Die Musik-AG "Gebläse" für Jgst. 5-12, Big Band, ggf. Brass Band d.h. entsprechende Blasinstrumente + Perc. / Drums, + ggf Gitarren, + ggf. Taten/Keyboards findet statt:

 

Mittwochs, 9. und 10. Stunde in F 118

 

 

 

 

 

 

K'People - 20 Jahre das "andere" Orchester

Ein Artikel von Alexander Hermelink (Abitur 1999, aktives Mitglied bis 2004)

bassgruppe

Mit gemischten Gefühlen hatte ich mich im März 2015 auf das Motorrad gesetzt. Als Teilnehmer der ersten Mardorffahrt wollte ich auch bei der vielleicht letzten Fahrt dabei sein. Auf dem Weg dorthin ist dieser Artikel auch anders geworden, da man auf dem Motorrad viel Zeit hat um nachzudenken und sich zu erinnern. Musik und Bilder gehen einem durch den Kopf, während man sich durch die norddeutsche Tiefebene "seinem" Orchester nähert.

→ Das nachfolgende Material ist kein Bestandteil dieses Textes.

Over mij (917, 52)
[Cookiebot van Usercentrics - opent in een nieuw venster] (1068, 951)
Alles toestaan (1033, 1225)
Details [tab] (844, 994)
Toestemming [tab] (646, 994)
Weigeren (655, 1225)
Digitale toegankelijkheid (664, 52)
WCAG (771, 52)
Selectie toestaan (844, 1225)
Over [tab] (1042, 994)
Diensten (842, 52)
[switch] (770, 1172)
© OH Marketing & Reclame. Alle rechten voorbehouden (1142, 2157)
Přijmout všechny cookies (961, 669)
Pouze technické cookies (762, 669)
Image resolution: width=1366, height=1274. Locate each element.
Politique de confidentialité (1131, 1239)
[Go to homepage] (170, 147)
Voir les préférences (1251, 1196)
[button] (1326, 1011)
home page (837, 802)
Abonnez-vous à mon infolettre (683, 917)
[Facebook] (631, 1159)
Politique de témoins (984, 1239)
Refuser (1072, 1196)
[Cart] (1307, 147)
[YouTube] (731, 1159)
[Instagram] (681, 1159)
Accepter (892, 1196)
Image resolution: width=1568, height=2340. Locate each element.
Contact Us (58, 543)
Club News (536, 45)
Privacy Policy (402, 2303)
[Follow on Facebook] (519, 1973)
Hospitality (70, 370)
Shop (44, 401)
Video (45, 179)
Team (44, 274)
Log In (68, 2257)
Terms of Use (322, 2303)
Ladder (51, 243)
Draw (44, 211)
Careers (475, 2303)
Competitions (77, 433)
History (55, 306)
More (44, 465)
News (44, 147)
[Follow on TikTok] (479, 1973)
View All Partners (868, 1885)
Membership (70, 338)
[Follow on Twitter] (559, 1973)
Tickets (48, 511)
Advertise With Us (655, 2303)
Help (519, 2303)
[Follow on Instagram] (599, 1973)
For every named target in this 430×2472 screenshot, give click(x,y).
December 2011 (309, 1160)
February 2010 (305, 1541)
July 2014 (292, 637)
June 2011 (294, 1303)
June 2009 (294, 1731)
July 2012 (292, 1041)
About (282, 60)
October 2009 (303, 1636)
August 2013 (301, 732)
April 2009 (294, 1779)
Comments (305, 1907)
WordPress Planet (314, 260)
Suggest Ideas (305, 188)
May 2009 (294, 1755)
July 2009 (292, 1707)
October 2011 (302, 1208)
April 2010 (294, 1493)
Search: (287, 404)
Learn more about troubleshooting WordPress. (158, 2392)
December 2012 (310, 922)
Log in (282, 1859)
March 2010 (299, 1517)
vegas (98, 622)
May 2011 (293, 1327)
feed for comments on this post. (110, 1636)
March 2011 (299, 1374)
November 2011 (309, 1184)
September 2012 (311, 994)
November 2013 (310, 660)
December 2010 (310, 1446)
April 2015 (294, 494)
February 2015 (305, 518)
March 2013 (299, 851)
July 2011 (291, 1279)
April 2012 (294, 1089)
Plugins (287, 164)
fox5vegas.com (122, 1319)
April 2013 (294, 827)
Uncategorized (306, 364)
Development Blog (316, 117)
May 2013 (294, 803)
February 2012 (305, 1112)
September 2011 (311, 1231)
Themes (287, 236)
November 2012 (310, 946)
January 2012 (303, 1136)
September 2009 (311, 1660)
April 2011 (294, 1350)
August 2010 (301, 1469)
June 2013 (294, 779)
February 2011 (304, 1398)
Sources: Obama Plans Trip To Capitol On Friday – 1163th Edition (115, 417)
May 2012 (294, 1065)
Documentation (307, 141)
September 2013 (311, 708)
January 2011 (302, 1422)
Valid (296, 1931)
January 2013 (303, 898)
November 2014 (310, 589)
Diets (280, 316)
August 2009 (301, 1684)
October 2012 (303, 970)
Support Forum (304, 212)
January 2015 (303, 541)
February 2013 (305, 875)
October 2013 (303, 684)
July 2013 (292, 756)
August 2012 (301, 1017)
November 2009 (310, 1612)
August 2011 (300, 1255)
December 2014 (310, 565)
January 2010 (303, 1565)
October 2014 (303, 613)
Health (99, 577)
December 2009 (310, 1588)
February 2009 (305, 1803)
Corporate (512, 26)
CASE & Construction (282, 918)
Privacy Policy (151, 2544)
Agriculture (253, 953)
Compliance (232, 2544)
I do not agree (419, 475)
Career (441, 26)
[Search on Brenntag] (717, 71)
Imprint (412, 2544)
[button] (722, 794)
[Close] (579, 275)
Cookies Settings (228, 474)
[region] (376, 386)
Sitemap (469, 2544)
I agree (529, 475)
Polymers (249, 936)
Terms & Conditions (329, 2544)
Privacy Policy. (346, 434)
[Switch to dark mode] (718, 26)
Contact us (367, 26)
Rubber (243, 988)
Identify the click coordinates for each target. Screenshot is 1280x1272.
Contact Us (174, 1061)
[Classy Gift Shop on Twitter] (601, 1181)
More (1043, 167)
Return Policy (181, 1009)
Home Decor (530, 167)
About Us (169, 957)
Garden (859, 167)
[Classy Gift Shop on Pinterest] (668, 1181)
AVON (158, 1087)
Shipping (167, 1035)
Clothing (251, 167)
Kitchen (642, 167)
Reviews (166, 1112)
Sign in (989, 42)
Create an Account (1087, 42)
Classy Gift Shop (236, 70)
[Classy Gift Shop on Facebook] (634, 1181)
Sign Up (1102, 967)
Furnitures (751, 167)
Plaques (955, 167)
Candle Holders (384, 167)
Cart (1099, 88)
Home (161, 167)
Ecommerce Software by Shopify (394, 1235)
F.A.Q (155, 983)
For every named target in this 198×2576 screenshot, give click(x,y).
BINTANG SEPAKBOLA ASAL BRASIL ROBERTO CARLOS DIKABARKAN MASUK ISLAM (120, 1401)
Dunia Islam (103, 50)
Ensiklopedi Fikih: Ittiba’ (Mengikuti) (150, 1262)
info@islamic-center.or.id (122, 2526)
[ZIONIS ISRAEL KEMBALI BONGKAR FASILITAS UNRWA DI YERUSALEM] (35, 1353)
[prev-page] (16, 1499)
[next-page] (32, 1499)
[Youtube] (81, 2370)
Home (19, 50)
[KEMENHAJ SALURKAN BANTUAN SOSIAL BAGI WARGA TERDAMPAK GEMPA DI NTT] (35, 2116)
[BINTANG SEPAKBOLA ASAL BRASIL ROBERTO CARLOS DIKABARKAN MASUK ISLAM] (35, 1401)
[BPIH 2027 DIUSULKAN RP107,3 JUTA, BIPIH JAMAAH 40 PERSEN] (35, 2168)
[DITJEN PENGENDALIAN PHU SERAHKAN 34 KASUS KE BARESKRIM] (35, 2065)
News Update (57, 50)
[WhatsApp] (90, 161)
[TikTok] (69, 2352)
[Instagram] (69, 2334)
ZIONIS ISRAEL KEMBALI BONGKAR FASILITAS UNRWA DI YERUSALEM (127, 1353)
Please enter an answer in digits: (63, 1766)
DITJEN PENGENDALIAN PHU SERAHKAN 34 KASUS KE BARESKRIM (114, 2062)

20 Jahre K'People... Wenn man 20 wird und immer noch zu Hause wohnt, bekommt man irgendwann einmal von Mutti gesagt, ob man nicht langsam ‎ausziehen will. So oder so ähnlich geht es wohl auch gerade den K'People. Nur, dass sie eigentlich nicht ausziehen wollen. Es gibt kaum passende Worte dieses Orchester zu beschreiben. Daher versuche ich es erst gar nicht. Beginnen wir daher von vorne:

20 Jahre ist es her, dass meine kleine Schwester zu mir sagte: "Ey, komm doch mal mit zum Orchester. Die Frau Keisemann-Zach braucht noch einen Klavierspieler. " Orchester. Dieses 5-Mann-Streichensemble, was nur klassische Musik spielt? Aber das wurde doch von Herrn...? "Nein", warf meine Schwester ein, "wir sind anders!". „Anders“, das traf es und trifft es noch heute.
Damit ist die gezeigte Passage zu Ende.